The Adult Theater program offered lessons in staging, miming and other theater techniques. Also, as indicated by the opening stanza to this blog, there was an engaging production of Shakespeare's classic Hamlet. It was riveting to watch that eternal question uttered in Arabic, Badini, SoranÓ and English by a score of princes of Denmark. Meanwhile, the Children's Theater program taught aspiring thespians fables from around the world, and helped them to stage Kurdish folk tales.
Perhaps the most exciting portion of the program was found in the hip hop & breakdance class. The highly athletic and energetic ADS Crew -- Baghdad's only breakdance crew -- worked with breakdancers from Kurdistan to hone their breakdance talents. YES Academy dance faculty instructor Michael Parks Masterson pushed these nimble artists to learn new levels of choreography and staging so that their raw talent could be transformed into new levels of breakdance savoir faire.
I also learned a lot at the YES Academy Iraq, especially about the practical application of public diplomacy. Far removed from theories of public diplomacy, sometimes the most essential acts of public diplomacy are the banal nitty-gritty aspects that are ultimately so important. Things like ensuring that an army of students remains fed; that students are awake and attending class; that there are enough translators in a class who are able to translate the right dialect of Kurdish so the students can understand the professor's lesson. Sometimes I felt like I was a public diplomacy camp counselor.
Yet working with such immensely talented youth, it was hard not to be inspired. In the end, we concluded with a two-day gala concert showcasing all that had been learned; it was then apparent that the program had been a great success.
As a post-script on the YES Academy Iraq, the faculty split up to run mini-YES Academies in Kirkuk and Baghdad. I helped run the four-day Kirkuk program, which was held at the Kurdistan Save the Children's Fund office in Kirkuk and included classes on children's theater, woodwinds and jazz, piano and symphonic orchestra.

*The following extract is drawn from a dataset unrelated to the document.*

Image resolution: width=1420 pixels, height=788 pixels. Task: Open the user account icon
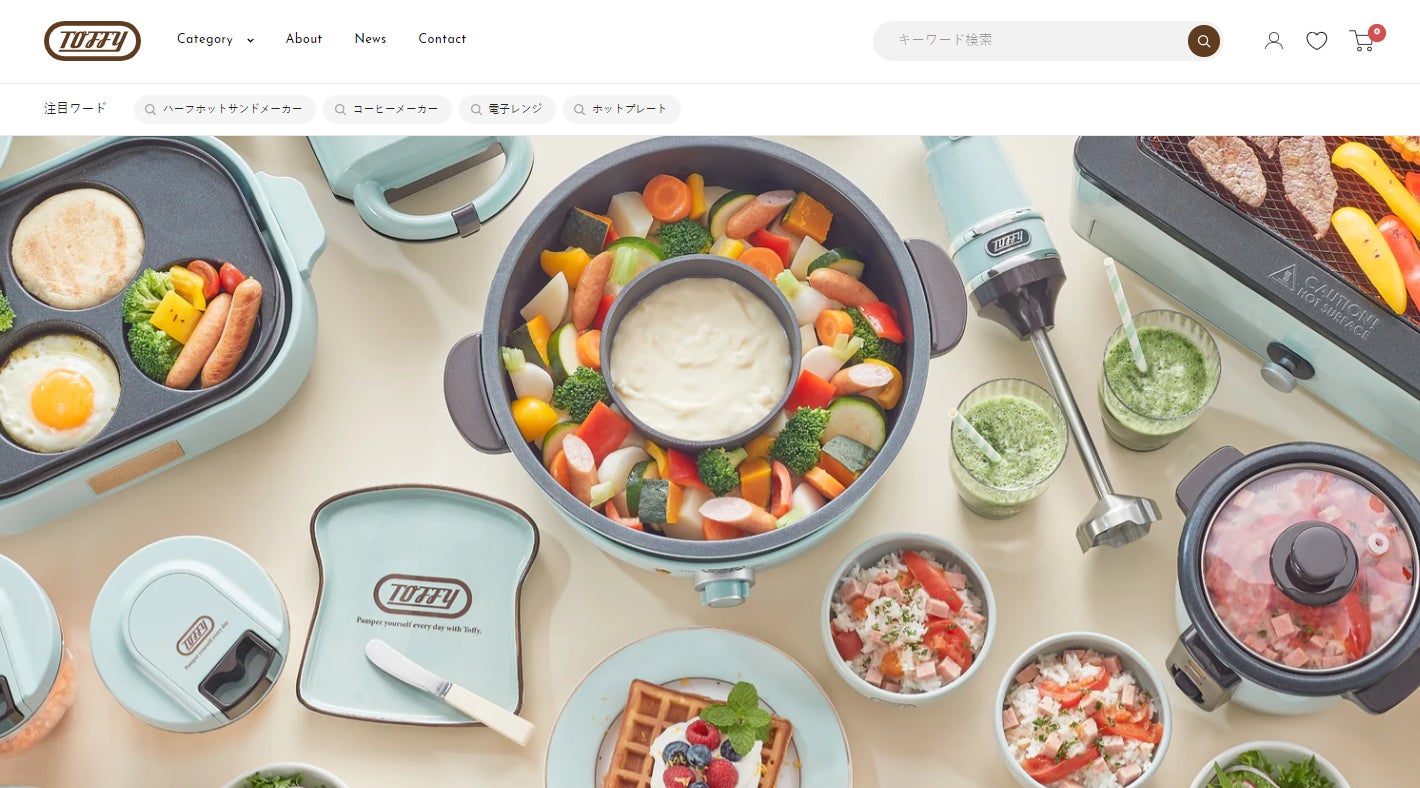(1274, 41)
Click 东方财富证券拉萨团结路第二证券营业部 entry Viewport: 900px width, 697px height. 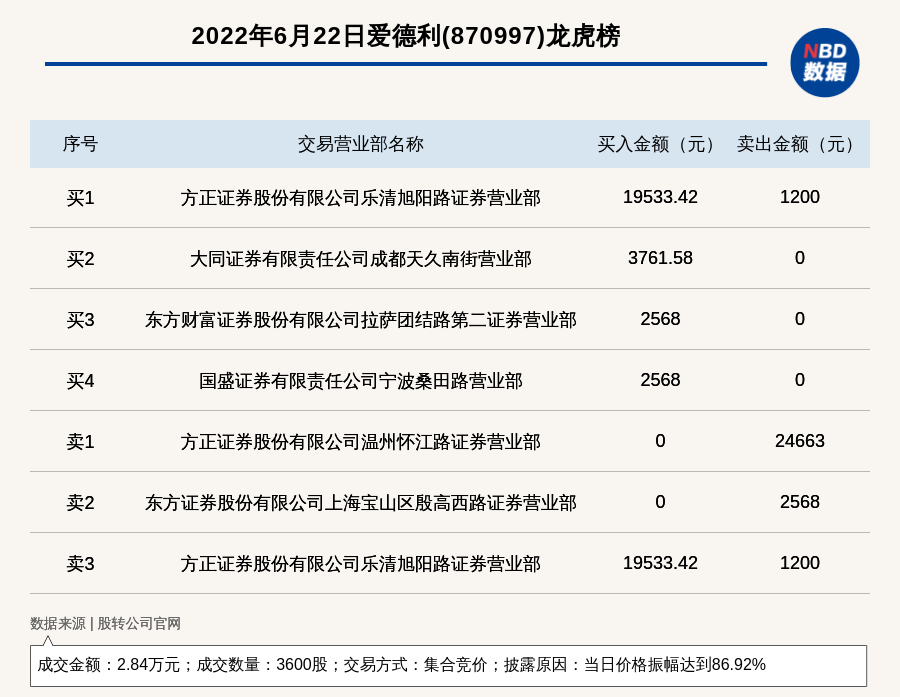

Kirkuk is a fiercely divided city these days, and given its precariousness, we had to commute from Erbil -- the capital of the Kurdistan region of Iraq. To make this hour commute, we went in an armored convoy with Kalashnikov-sporting Asayesh (Kurdistan Regional Government Security Forces). As if something out of a spy novel, we rode down the desert highway with guns a-blazin'. We had to switch routes on a daily basis, and often changed cars while entering and exiting the city. When in Kirkuk, I got yelled at a few times by security for moseying outside the building to take pictures -- with good reason, a week later an al-Qaeda car bomb went off on the block as Iraq convulsed with its worst spate of violence of the year. Thankfully, no one we were working with was hurt, and just some windows were shattered, but a terrifying reminder of the realities of conducting cultural diplomacy in countries emerging from conflict.
It is hard to describe the feelings that accompany such a program as the YES Academy Iraq. It was an exhausting endeavor, yet one that felt so utterly meaningful and fulfilling on so many levels. It was amazing to watch the progress of the students over the intense two weeks. And I learned so much from the students and from the faculty as only such people-to-people engagement can foster. It is ultimately programs like the YES Academy Iraq that do the most to cover that hallowed ground that is the last three feet.